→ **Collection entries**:
★ ★ ★ ★ ★
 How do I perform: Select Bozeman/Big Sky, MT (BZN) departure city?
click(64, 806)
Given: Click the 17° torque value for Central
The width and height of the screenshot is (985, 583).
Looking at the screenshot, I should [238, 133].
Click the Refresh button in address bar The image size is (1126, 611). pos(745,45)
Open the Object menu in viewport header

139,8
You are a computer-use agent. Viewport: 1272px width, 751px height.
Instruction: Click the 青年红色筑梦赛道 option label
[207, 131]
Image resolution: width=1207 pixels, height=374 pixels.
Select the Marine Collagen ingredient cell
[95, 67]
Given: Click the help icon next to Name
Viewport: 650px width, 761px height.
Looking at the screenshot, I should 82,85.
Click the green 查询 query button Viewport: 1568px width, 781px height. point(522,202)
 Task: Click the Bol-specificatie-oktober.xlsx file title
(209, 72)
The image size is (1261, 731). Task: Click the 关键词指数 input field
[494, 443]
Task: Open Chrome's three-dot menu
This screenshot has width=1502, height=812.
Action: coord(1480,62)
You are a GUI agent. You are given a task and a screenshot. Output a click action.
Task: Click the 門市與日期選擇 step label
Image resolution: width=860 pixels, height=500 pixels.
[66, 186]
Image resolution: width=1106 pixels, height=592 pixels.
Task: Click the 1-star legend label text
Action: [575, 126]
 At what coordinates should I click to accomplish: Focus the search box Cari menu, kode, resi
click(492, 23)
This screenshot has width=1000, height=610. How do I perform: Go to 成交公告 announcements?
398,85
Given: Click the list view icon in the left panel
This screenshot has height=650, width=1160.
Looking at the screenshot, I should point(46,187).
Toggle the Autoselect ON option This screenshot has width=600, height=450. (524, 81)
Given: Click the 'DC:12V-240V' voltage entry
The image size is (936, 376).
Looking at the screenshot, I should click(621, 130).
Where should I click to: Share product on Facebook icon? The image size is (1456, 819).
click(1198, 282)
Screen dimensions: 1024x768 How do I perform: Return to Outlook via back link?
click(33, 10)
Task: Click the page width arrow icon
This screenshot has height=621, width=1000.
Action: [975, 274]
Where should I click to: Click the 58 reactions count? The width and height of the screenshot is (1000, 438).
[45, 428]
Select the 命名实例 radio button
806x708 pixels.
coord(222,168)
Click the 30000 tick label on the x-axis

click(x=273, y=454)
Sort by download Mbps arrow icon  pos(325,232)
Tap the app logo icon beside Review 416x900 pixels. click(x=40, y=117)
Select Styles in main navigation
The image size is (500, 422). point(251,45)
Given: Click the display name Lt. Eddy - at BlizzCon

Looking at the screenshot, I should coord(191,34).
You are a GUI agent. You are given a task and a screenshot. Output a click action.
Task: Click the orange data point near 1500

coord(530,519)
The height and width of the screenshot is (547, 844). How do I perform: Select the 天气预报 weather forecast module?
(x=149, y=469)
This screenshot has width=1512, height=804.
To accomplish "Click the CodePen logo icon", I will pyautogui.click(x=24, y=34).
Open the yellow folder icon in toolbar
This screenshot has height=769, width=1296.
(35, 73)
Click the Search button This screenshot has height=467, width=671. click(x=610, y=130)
★ ★ ★ ★ ★
→ **Work instruction**: Transcribe verbatim. Cover the lines from the first line of the entries above to the line containing "Task: Open Chrome's three-dot menu", inclusive.

→ **Expected answer**:
 How do I perform: Select Bozeman/Big Sky, MT (BZN) departure city?
click(64, 806)
Given: Click the 17° torque value for Central
The width and height of the screenshot is (985, 583).
Looking at the screenshot, I should [238, 133].
Click the Refresh button in address bar The image size is (1126, 611). pos(745,45)
Open the Object menu in viewport header

139,8
You are a computer-use agent. Viewport: 1272px width, 751px height.
Instruction: Click the 青年红色筑梦赛道 option label
[207, 131]
Image resolution: width=1207 pixels, height=374 pixels.
Select the Marine Collagen ingredient cell
[95, 67]
Given: Click the help icon next to Name
Viewport: 650px width, 761px height.
Looking at the screenshot, I should 82,85.
Click the green 查询 query button Viewport: 1568px width, 781px height. point(522,202)
 Task: Click the Bol-specificatie-oktober.xlsx file title
(209, 72)
The image size is (1261, 731). Task: Click the 关键词指数 input field
[494, 443]
Task: Open Chrome's three-dot menu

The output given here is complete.